13. Ceza Dairesi Esas No: 2020/3932 Karar No: 2020/3347 Karar Tarihi: 04.03.2020
Mala zarar verme - Yargıtay 13. Ceza Dairesi 2020/3932 Esas 2020/3347 Karar Sayılı İlamı
Özet:
Asliye Ceza Mahkemesi tarafından verilen bir hüküm, mala zarar verme suçu nedeniyle sanığın mahkum edilmesine karar verdi. Ancak, hükümden sonra yürürlüğe giren bir kanunla, uzlaşma kapsamına alınan suçlar arasında yer alan mala zarar verme suçunun, yeni kanunla birlikte etkin pişmanlık hükümlerine tabi olmadığı belirtildi. Bu nedenle, sanığın hukuki durumunun yeniden değerlendirilmesi gerektiği vurgulandı. 5237 sayılı Türk Ceza Kanunu'nun 151. maddesi, mala zarar verme suçunun uzlaşma kapsamına alındığını belirtirken, 6763 sayılı Ceza Muhakemesi Kanunu'nun 253. maddesinde belirtilen esas ve usûle göre uzlaştırma işlemlerinin yerine getirilmesi ve sonuçlarına göre sanığın hukuki durumunun yeniden değerlendirilmesi gerektiği belirtildi.

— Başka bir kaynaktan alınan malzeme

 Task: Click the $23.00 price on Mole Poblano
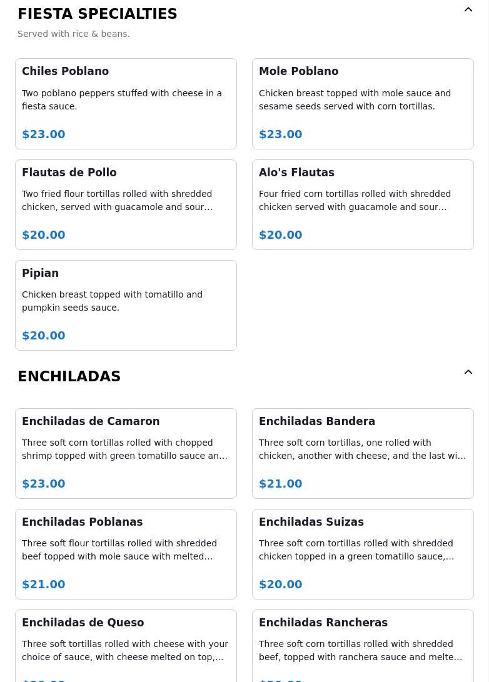[x=281, y=134]
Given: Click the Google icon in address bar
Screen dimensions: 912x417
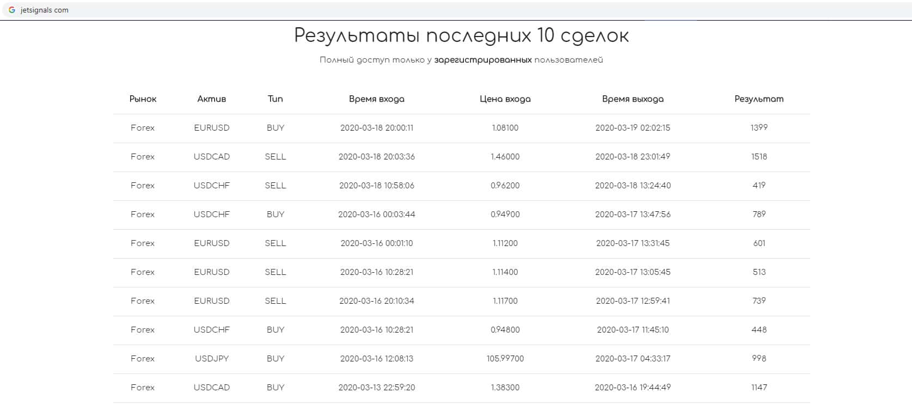Looking at the screenshot, I should (x=12, y=10).
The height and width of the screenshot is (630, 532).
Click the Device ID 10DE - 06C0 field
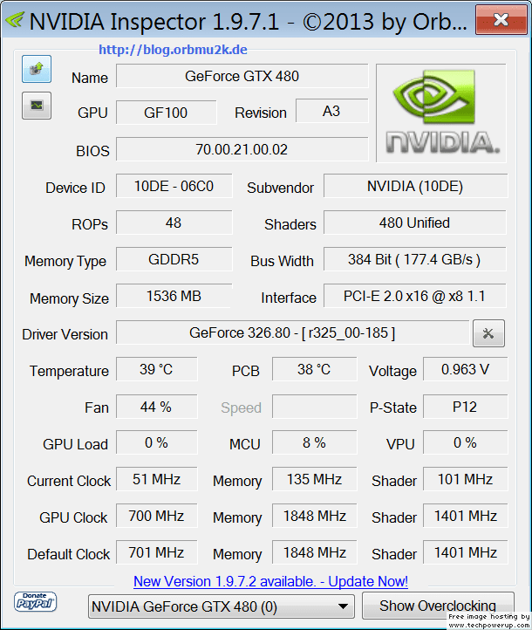[x=174, y=186]

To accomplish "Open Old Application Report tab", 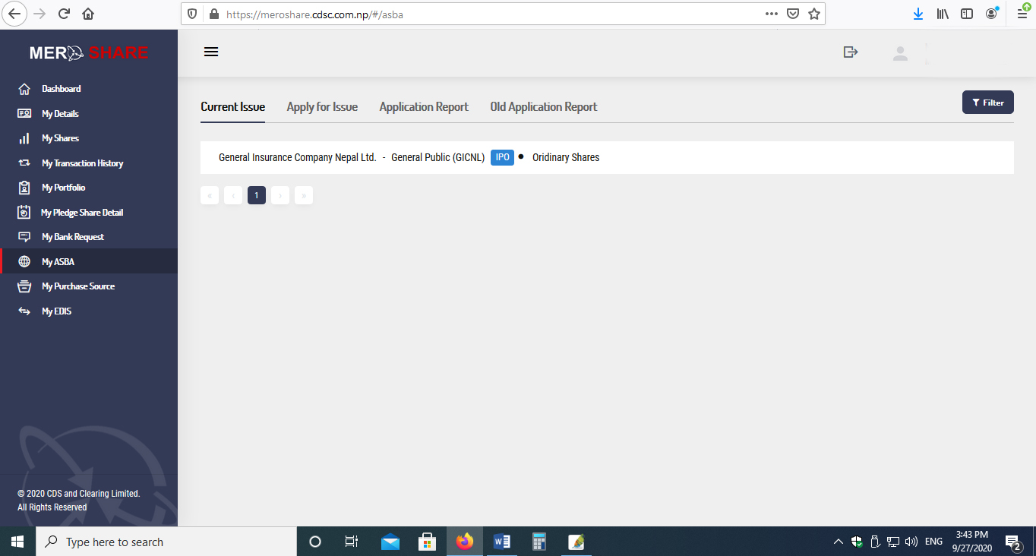I will [x=543, y=107].
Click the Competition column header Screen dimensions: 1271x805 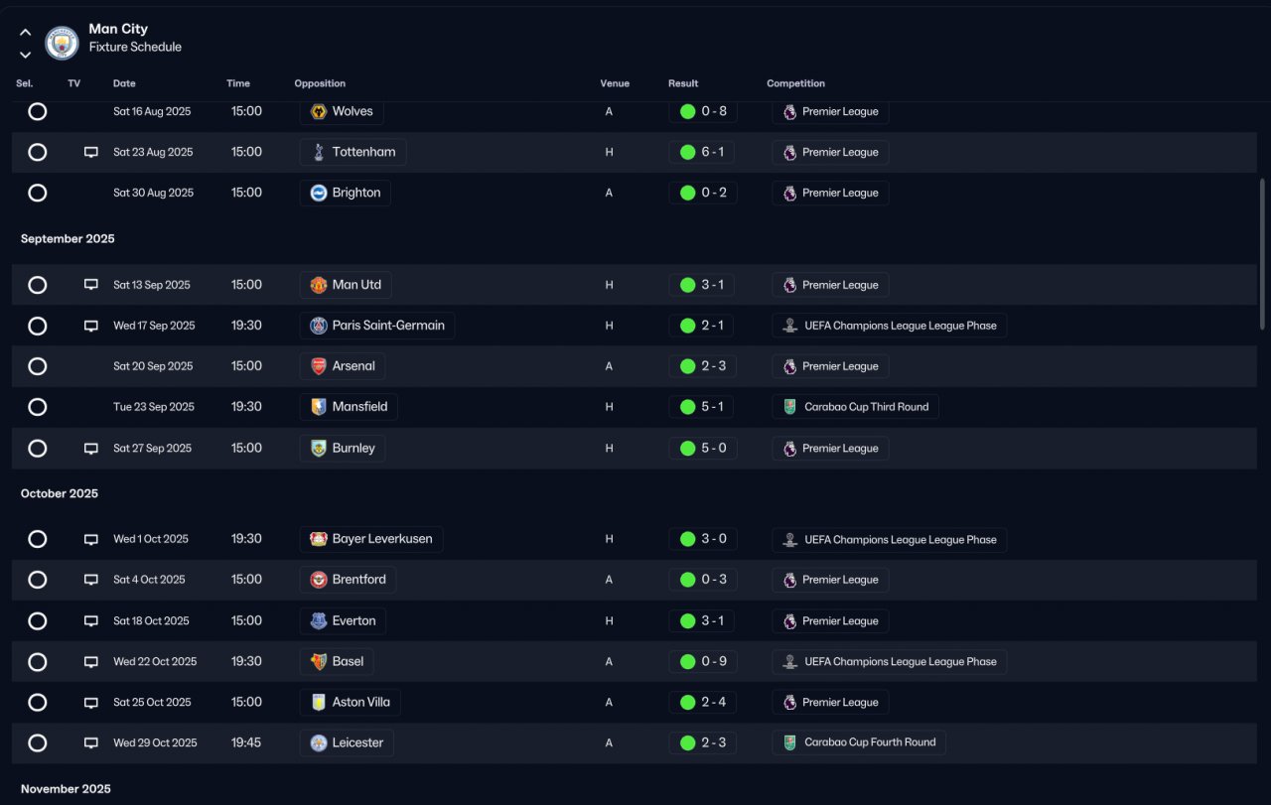click(x=795, y=83)
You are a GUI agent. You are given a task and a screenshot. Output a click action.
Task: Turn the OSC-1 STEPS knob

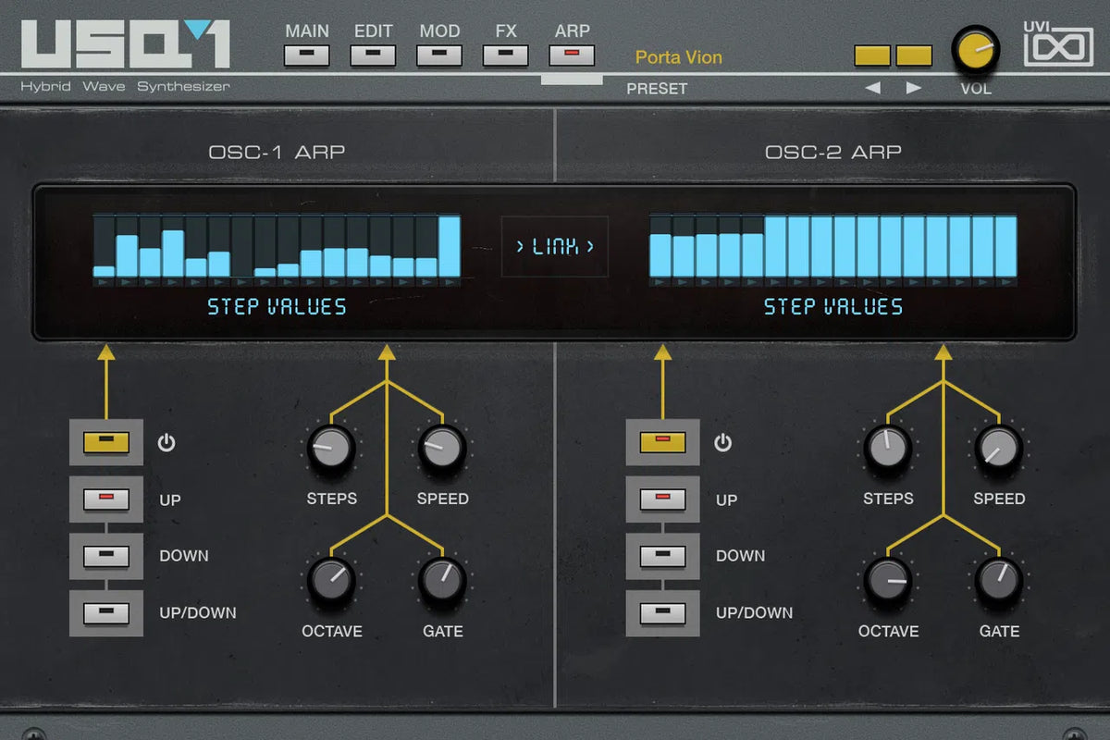331,448
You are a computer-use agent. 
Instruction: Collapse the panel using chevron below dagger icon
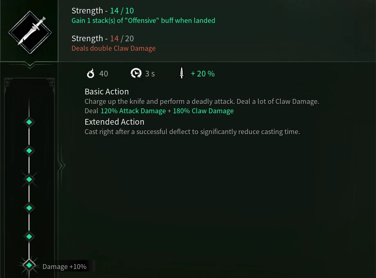tap(29, 65)
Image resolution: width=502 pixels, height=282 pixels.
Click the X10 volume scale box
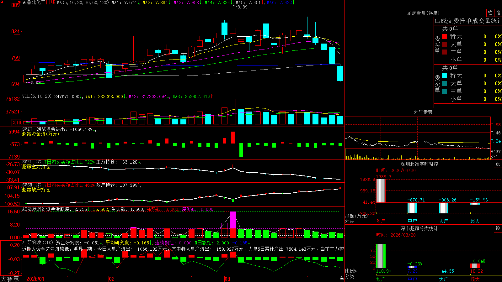(x=17, y=123)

13. Ceza Dairesi 2020/3932 E. , 2020/3347 K.
"İçtihat Metni"
MAHKEMESİ :Asliye Ceza Mahkemesi SUÇ : Mala zarar verme HÜKÜM : Mahkumiyet
Mahalli mahkemece verilen hüküm temyiz edilmekle dosya incelenerek, gereği düşünüldü: Hükümden sonra 02/12/2016 tarihinde 29906 sayılı Resmi Gazetede yayımlanarak yürürlüğe giren 6763 sayılı Ceza Muhakemesi Kanunu ile Bazı Kanunlarda Değişiklik Yapılmasına Dair Kanunun 34. maddesi ile değişik 5271 sayılı CMK"nın 253. maddesinin 3. fıkrasında yer alan "etkin pişmanlık hükümlerine yer verilen suçlar ile" ibaresinin madde metninden çıkarıldığı, 5237 sayılı TCK’nın 7/2. maddesi uyarınca; "Suçun işlendiği zaman yürürlükte bulunan kanun ile sonradan yürürlüğe giren kanunların hükümleri farklı ise, failin lehine olan kanun uygulanır ve infaz olunur." hükmü de gözetilerek sanığın eylemine uyan 5237 sayılı TCK"nın 151. maddesinde tanımı yapılan mala zarar verme suçunun uzlaşma kapsamına alındığının anlaşılması karşısında; 6763 sayılı Kanunun 35. maddesi ile değişik CMK’nın 254. maddesi uyarınca aynı kanunun 253. maddesinde belirtilen esas ve usûle göre uzlaştırma işlemleri yerine getirildikten sonra sonucuna göre sanığın hukuki durumunun yeniden değerlendirilmesinde zorunluluk bulunması, Bozmayı gerektirmiş, sanığın temyiz itirazları bu itibarla yerinde görülmüş olduğundan diğer yönleri incelenmeyen hükmün açıklanan nedenle 1412 sayılı CMUK’nun 321. maddesi uyarınca, tebliğnameye aykırı olarak BOZULMASINA, 04/03/2020 tarihinde oy birliği ile karar verildi.